In 2025, elite tricep training focuses on “stretch-mediated hypertrophy,” a scientific principle where muscles grow significantly more when challenged in a fully lengthened position. Since the triceps make up roughly two-thirds of your upper arm, targeting all three heads—long, lateral, and medial—is essential for achieving that sought-after “horseshoe” shape.
1. Overhead Cable Tricep Extension
The Overhead Cable Extension is widely considered the best exercise for the long head, which is the largest part of the triceps. By extending the arms overhead, you place the long head in a maximally stretched position. Recent 2025 data suggests this can lead to up to 1.4x more growth compared to neutral-arm movements like pushdowns.
2. Close-Grip Bench Press
This is the premier compound movement for overloading the triceps with heavy weight. By moving your hands to shoulder-width or slightly narrower, you shift the mechanical load from the chest to the triceps.
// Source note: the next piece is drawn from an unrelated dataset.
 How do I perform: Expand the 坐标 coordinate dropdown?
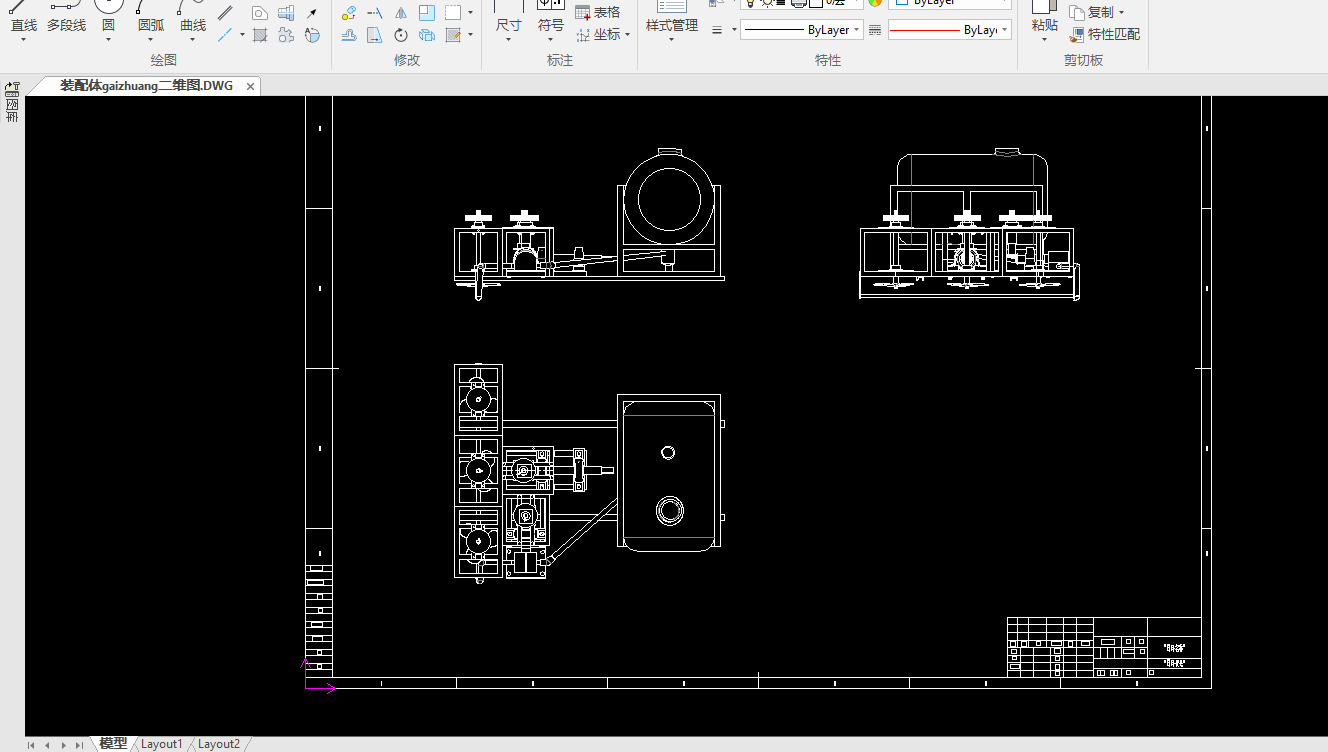(627, 35)
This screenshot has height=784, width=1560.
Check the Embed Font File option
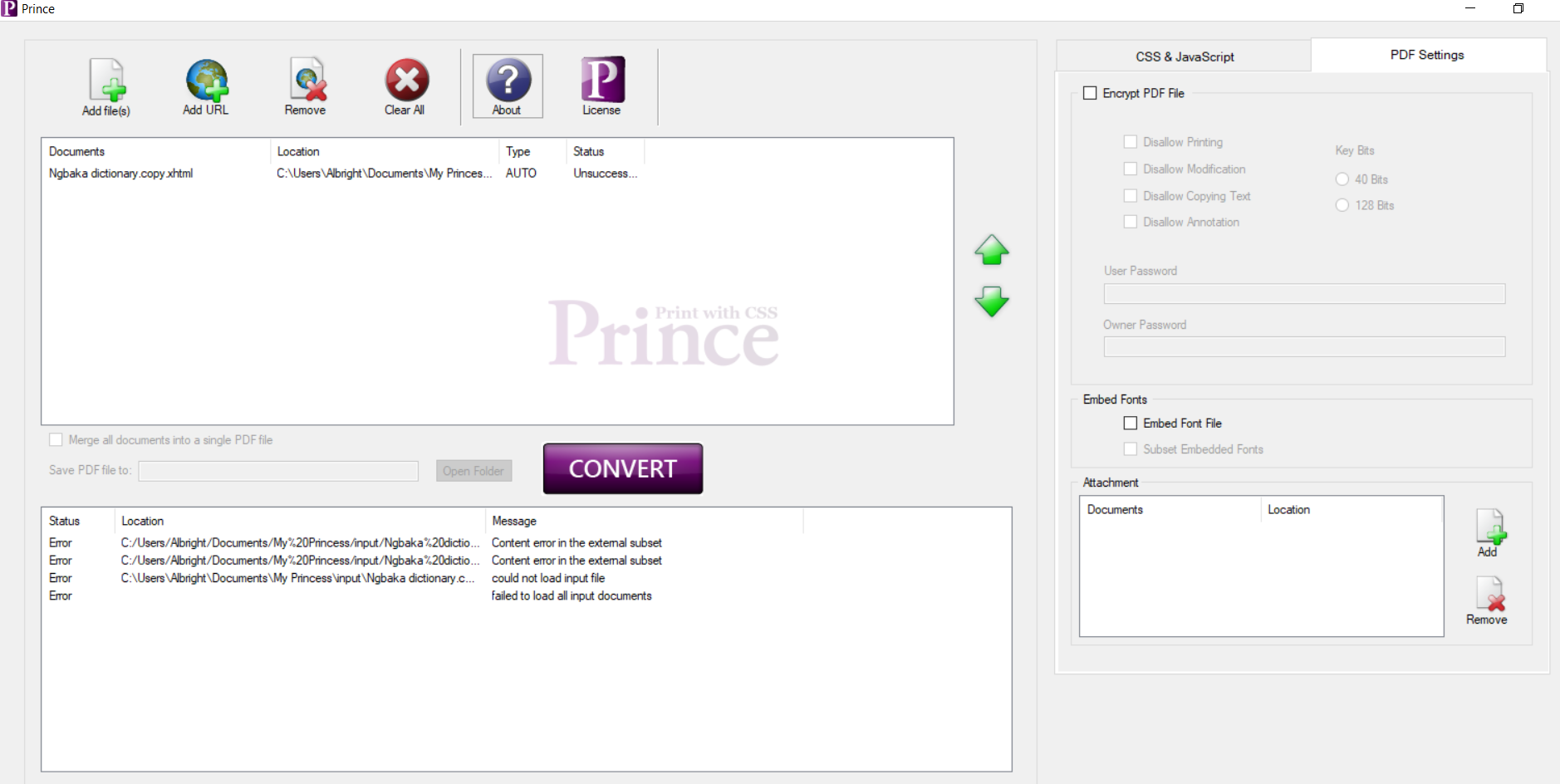point(1130,424)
It is essential for building foundational mass and improving lockout strength for other pressing movements.
3. Skull Crushers (Lying Tricep Extensions)
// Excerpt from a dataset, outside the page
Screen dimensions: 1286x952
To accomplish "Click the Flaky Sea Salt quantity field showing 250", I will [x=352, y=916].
Skull Crushers allow for deep elbow flexion, which is critical for muscle activation. For maximum effectiveness in 2025, many athletes use an EZ-bar and lower it slightly behind the head rather than to the forehead; this maintains constant tension on the triceps and reduces strain on the elbow joint.
4. Parallel Bar Dips
Dips are a powerhouse bodyweight exercise that targets all three tricep heads simultaneously. To keep the focus on the triceps rather than the chest, keep your torso vertical and elbows tucked close to your sides. As you progress, adding a weight belt allows for the progressive overload necessary for long-term growth.
5. Cable Rope Pushdown
The Rope Pushdown is the gold standard for isolating the lateral and medial heads. Using a rope instead of a straight bar allows you to “split” the ends at the bottom of the rep, increasing the range of motion and achieving a peak contraction that is difficult to replicate with free weights.
2025 Training Strategy
- Frequency: For optimal hypertrophy, train triceps 2–3 times per week, allowing roughly 48 hours for recovery between sessions.
- Positioning: Ensure your routine includes at least one overhead movement to take advantage of the stretch-mediated hypertrophy of the long head.
- Joint Health: If you experience elbow pain, prioritize cable-based movements, which provide smoother resistance and more consistent tension than heavy free weights.